• _TEXTO DE LECTURA_
○ ○ ○ ○ ○

San Columbano, de entre los monjes misioneros que pasaron desde las islas británicas al continente europeo, brilla como gran impulsor del monacato occidental.

Sao Columbano 696x511 1Redacción (23/11/2024 09:21, Gaudium Press) Casi desconocida en el continente europeo hasta finales del siglo IV, Irlanda se hizo profundamente cristiana gracias a la evangelización iniciada allí por San Patricio. Y el extraordinario florecimiento de la vida religiosa visto en esas tierras le valió el nombre de Isla de los santos.

Sin embargo, a principios del siglo VI numerosos monjes la abandonaron para ir a evangelizar a los pueblos bárbaros de la naciente Europa. «El monacato irlandés hizo así de puente entre el Imperio romano y su cultura que desaparecía y el mundo nuevo que pugnaba por salir a la luz».1

Entre todos los religiosos que salieron de la isla en aquella época, San Columbano se destaca de un modo admirable como el misionero irlandés más insigne.

Joven de una gran inteligencia y belleza

Poco se conoce acerca de su nacimiento y primeros años de vida. Se sabe que nació en Leinster hacia el año 550, en torno al mismo período de la muerte del patriarca San Benito.

Su educación e instrucción fueron esmeradísimas desde su cuna, habiéndole ejercitado sus padres en el aprendizaje de la Sagrada Escritura y de las ciencias literarias. «Estudió Gramática, Retórica, Geometría y otras disciplinas más adecuadas a la formación de un joven culto, según la costumbre de aquellos tiempos y lugares».2

Además de dones espirituales, la Providencia lo dotó de gracia y de particular belleza física, lo cual podía ser motivo para abandonarse a las pasiones desordenadas y al pecado. De hecho, no faltaron jóvenes vanidosas que, movidas por lascivia, trataron en vano de arrastrarlo a la perdición.

○ ○ ○ ○ ○

(Entradas almacenadas)

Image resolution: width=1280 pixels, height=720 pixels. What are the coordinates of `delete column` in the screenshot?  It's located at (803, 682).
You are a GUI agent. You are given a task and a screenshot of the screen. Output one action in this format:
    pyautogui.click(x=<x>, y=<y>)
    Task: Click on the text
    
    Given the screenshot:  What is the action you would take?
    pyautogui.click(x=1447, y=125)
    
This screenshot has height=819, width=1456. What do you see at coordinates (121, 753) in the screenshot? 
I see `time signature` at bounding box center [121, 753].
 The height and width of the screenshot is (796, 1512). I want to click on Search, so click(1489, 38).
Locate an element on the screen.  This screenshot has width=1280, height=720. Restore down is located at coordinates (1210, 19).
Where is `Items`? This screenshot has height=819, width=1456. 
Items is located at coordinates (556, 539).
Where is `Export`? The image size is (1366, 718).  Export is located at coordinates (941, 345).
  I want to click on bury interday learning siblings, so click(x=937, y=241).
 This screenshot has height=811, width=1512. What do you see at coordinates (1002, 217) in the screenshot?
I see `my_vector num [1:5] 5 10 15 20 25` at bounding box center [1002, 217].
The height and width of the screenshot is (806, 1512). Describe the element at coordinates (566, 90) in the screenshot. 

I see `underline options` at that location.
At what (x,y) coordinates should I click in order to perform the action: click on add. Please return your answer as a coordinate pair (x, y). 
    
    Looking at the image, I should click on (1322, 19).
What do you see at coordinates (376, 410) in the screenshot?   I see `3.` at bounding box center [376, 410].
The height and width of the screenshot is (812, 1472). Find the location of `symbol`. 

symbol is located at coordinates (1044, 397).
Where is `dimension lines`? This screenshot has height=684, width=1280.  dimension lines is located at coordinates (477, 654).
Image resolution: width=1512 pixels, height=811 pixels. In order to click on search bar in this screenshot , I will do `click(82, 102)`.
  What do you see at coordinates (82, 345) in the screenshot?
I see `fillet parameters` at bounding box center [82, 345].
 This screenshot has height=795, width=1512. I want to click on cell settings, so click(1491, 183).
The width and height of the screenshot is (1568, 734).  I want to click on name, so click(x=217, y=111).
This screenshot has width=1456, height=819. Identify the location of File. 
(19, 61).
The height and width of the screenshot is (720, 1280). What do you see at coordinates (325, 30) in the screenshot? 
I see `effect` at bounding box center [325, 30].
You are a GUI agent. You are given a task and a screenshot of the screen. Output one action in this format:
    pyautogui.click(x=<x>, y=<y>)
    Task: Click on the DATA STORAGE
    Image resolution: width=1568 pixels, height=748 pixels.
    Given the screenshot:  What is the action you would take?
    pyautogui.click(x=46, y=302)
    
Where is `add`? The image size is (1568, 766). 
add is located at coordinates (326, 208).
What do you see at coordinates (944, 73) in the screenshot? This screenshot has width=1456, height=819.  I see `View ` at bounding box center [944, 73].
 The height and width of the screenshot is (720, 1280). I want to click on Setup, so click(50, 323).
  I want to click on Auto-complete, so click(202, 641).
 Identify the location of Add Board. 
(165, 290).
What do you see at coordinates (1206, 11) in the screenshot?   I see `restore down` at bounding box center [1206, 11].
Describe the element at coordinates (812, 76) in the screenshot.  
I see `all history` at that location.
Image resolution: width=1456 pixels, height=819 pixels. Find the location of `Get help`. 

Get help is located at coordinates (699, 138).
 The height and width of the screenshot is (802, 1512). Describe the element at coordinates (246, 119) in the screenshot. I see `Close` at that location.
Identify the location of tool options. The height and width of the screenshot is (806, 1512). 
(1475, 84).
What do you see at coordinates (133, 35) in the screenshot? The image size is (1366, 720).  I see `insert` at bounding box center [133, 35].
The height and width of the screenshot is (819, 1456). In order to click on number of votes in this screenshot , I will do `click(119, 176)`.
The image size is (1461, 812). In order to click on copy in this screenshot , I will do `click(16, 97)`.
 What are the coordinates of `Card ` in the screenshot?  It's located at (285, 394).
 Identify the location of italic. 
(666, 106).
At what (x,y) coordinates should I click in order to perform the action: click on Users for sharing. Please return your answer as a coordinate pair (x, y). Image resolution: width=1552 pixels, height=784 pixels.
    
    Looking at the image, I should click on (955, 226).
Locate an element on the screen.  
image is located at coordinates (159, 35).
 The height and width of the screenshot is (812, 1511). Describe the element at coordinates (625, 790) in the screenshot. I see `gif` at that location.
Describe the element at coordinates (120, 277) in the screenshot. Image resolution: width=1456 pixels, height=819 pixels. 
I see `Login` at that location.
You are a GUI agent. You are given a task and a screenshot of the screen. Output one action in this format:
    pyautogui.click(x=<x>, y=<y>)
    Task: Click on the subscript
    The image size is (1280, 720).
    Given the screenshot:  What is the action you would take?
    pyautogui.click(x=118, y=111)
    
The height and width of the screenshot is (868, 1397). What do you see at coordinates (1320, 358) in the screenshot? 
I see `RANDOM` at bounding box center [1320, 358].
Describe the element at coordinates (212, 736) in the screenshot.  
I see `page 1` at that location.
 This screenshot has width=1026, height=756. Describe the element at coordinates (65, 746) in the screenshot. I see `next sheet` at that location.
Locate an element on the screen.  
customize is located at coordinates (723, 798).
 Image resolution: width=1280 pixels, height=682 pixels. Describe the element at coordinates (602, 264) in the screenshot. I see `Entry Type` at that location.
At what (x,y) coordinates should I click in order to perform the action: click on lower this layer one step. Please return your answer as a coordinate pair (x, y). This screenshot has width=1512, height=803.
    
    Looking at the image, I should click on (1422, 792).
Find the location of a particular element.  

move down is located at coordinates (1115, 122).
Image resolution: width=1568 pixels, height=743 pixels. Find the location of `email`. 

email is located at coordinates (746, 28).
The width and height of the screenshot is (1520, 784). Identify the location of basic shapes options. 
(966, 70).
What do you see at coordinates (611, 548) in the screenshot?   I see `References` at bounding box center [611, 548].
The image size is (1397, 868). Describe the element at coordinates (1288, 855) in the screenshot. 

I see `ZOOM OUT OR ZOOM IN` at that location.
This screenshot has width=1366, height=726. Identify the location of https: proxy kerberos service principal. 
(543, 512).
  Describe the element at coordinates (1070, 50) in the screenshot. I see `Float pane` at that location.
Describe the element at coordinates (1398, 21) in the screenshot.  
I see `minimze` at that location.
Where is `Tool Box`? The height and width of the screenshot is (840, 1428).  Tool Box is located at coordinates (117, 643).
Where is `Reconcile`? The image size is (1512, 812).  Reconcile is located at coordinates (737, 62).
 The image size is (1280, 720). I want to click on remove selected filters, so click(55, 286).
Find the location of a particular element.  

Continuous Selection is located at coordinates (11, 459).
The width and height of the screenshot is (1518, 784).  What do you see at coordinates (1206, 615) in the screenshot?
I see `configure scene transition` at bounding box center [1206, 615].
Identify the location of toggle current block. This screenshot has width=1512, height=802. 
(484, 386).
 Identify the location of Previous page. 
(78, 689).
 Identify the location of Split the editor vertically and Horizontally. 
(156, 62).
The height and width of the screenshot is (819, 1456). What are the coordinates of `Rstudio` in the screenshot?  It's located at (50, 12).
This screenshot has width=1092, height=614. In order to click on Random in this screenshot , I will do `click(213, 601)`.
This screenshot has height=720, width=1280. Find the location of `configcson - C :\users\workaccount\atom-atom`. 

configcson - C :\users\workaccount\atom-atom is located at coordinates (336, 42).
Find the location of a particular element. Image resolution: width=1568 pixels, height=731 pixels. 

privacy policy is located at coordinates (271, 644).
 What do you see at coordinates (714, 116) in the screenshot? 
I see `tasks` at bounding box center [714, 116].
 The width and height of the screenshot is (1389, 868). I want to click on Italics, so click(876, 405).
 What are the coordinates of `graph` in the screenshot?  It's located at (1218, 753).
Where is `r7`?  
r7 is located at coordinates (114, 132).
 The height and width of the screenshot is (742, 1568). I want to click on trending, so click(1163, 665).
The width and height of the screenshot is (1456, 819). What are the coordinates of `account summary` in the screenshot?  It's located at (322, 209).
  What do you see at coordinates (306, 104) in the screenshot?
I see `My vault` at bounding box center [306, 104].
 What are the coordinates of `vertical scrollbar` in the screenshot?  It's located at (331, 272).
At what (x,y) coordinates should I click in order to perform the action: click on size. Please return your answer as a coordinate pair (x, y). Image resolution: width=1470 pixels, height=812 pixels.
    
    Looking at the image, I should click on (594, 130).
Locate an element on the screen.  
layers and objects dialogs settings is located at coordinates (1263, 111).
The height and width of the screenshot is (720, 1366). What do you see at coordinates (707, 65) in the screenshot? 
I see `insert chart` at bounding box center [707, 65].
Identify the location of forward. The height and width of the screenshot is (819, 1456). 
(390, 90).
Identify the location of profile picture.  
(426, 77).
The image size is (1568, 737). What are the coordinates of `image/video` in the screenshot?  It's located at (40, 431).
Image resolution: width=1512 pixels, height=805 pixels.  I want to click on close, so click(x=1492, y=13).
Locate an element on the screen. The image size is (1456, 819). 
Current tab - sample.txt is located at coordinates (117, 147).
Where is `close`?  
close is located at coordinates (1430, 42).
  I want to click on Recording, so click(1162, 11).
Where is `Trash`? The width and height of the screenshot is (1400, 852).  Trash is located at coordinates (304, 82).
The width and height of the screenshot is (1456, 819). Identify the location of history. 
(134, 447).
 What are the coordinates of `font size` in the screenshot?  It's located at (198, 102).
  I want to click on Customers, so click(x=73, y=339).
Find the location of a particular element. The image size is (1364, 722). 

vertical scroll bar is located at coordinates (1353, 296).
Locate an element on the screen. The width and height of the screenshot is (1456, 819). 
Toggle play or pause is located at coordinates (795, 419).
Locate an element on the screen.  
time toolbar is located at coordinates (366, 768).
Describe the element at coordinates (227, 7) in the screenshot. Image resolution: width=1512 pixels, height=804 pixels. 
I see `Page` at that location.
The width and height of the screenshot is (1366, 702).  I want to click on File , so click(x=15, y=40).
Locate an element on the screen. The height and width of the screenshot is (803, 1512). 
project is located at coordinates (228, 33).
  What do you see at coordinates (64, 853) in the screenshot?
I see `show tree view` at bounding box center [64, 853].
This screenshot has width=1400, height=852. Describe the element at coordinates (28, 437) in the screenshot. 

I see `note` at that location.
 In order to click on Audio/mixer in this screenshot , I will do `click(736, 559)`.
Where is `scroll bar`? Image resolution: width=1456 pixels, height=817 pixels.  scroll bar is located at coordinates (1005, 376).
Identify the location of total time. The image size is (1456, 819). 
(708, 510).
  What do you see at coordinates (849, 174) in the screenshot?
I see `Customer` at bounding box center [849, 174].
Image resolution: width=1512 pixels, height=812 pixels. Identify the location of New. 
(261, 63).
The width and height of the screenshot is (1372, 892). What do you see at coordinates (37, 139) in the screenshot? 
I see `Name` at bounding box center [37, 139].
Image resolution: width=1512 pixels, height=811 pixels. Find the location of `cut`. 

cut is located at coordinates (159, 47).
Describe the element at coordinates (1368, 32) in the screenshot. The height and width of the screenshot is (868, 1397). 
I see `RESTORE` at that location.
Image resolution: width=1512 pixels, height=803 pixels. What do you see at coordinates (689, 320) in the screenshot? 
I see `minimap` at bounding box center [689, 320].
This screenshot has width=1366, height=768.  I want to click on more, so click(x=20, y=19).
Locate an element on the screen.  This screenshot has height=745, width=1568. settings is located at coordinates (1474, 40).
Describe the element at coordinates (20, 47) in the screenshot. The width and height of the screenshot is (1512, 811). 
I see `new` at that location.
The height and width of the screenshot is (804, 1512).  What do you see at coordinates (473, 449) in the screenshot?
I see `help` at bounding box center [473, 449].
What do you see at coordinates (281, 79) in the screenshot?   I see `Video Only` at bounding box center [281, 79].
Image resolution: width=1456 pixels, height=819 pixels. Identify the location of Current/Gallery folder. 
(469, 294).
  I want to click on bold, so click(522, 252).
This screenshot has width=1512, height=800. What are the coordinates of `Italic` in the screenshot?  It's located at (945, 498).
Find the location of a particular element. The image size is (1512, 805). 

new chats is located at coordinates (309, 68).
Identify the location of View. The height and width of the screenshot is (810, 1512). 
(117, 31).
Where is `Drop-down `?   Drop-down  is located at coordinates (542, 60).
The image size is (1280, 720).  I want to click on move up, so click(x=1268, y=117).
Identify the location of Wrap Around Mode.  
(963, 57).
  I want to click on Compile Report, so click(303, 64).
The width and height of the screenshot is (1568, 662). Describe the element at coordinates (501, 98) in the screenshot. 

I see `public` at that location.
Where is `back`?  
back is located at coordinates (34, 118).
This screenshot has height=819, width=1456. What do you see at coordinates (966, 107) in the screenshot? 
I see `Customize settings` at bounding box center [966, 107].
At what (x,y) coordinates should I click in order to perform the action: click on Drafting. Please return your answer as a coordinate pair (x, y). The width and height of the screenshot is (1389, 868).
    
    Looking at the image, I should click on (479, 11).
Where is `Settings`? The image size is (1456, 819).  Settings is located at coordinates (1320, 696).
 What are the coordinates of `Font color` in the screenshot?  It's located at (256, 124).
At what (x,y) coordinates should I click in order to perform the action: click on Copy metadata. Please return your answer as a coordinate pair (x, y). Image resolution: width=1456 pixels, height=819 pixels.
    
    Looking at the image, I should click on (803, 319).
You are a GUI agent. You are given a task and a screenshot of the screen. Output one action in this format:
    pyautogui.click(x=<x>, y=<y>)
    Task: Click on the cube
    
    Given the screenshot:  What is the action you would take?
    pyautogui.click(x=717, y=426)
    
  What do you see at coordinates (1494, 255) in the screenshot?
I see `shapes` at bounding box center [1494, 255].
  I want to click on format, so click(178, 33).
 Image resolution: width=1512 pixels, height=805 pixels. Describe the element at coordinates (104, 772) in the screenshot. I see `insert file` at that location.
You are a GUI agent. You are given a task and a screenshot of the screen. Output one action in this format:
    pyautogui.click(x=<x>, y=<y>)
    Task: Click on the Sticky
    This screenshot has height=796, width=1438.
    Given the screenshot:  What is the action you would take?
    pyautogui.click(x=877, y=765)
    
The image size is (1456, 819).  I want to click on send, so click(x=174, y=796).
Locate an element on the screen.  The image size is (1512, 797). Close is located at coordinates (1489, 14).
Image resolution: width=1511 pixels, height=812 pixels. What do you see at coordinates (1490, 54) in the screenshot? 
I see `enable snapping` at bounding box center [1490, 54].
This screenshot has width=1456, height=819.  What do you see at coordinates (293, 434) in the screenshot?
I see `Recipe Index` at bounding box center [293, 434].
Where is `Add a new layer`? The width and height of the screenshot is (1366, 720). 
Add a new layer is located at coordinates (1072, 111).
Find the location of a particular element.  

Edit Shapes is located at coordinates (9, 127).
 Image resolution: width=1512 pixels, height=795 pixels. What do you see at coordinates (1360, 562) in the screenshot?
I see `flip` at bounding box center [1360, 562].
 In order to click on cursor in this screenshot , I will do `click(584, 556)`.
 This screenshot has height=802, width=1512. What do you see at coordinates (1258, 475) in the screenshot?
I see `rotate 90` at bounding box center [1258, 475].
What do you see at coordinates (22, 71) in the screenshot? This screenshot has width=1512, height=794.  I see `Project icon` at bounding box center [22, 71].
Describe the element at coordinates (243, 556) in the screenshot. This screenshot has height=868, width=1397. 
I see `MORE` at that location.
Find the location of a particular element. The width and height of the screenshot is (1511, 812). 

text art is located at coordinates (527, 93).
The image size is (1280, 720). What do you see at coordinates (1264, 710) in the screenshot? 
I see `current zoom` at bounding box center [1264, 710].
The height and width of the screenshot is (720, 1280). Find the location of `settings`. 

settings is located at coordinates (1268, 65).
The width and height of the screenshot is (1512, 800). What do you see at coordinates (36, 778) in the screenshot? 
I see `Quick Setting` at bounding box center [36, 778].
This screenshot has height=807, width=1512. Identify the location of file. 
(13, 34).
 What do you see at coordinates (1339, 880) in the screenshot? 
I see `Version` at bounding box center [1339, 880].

○ ○ ○ ○ ○

• _CONSIGNA 1_
Responde según el texto sobre San Columbano:
(a) ¿Gracias a la evangelización iniciada por quién se hizo Irlanda profundamente cristiana?
(b) ¿Qué nombre le valió a Irlanda el florecimiento de la vida religiosa?
(c) ¿Dónde y hacia qué año nació San Columbano?
• _CONSIGNA 2_
Devuelve sin cambios todo lo que va en el texto sobre San Columbano desde "Su educación e" hasta "a la perdición.".
• _CONSIGNA 3_
Prolonga el texto sobre San Columbano a partir de su última oración.
El listado procede de otra fuente.

• _RESPUESTA ESPERADA 1_
(a) San Patricio.
(b) Isla de los santos.
(c) En Leinster, hacia el año 550.

• _RESPUESTA ESPERADA 2_
Su educación e instrucción fueron esmeradísimas desde su cuna, habiéndole ejercitado sus padres en el aprendizaje de la Sagrada Escritura y de las ciencias literarias. «Estudió Gramática, Retórica, Geometría y otras disciplinas más adecuadas a la formación de un joven culto, según la costumbre de aquellos tiempos y lugares».2

Además de dones espirituales, la Providencia lo dotó de gracia y de particular belleza física, lo cual podía ser motivo para abandonarse a las pasiones desordenadas y al pecado. De hecho, no faltaron jóvenes vanidosas que, movidas por lascivia, trataron en vano de arrastrarlo a la perdición.

• _RESPUESTA ESPERADA 3_
Con 15 años, escandalizado con lo engañoso de esta vida pasajera y sintiendo la necesidad de preservarse de los excesos del mundo, buscó consejo en una virgen reclusa que vivía en olor de santidad en los alrededores. Le expuso sus tentaciones y le pidió que le indicara un remedio seguro para no caer en ellas. «Huye; huye si quieres salvarte. Para tu edad y tus circunstancias no hay cautela que baste si te quedas en el siglo. No te pienses que puedes impunemente mirar, hablar y moverte en medio de las vanidades femeninas sin probar su veneno. […] ¡Huye, hijo mío querido!; ¡huye si quieres evitar caídas y quizá la ruina eterna!».3

El comienzo de una gran vocación

Las palabras de la venerable anciana resonaron hondamente en Columbano. Percibió que este era el llamamiento que Dios le hacía y huyó del mundo y de sus peligros. Primero se retiró a la casa de un santo varón llamado Silene, muy piadoso y gran conocedor de los textos sagrados, y luego se marchó a un convento de Bangor, por entonces el más célebre de Irlanda.

Con tres mil religiosos imbuidos del primitivo fervor monástico, el cenobio brillaba iluminado por su abad, San Congal, reputado por su austeridad y su paternidad para con sus discípulos. Decidido a ser un verdadero santo, Columbano fue acogido benignamente por él. Después de haber recibido el hábito, su espíritu inflamado encontró en ese lugar el alimento que tanto deseaba, y empezó a dar pasos de héroe en las vías de la renuncia y de la abnegación. Permaneció allí algo más de diez años, y en ese tiempo fue ordenado sacerdote.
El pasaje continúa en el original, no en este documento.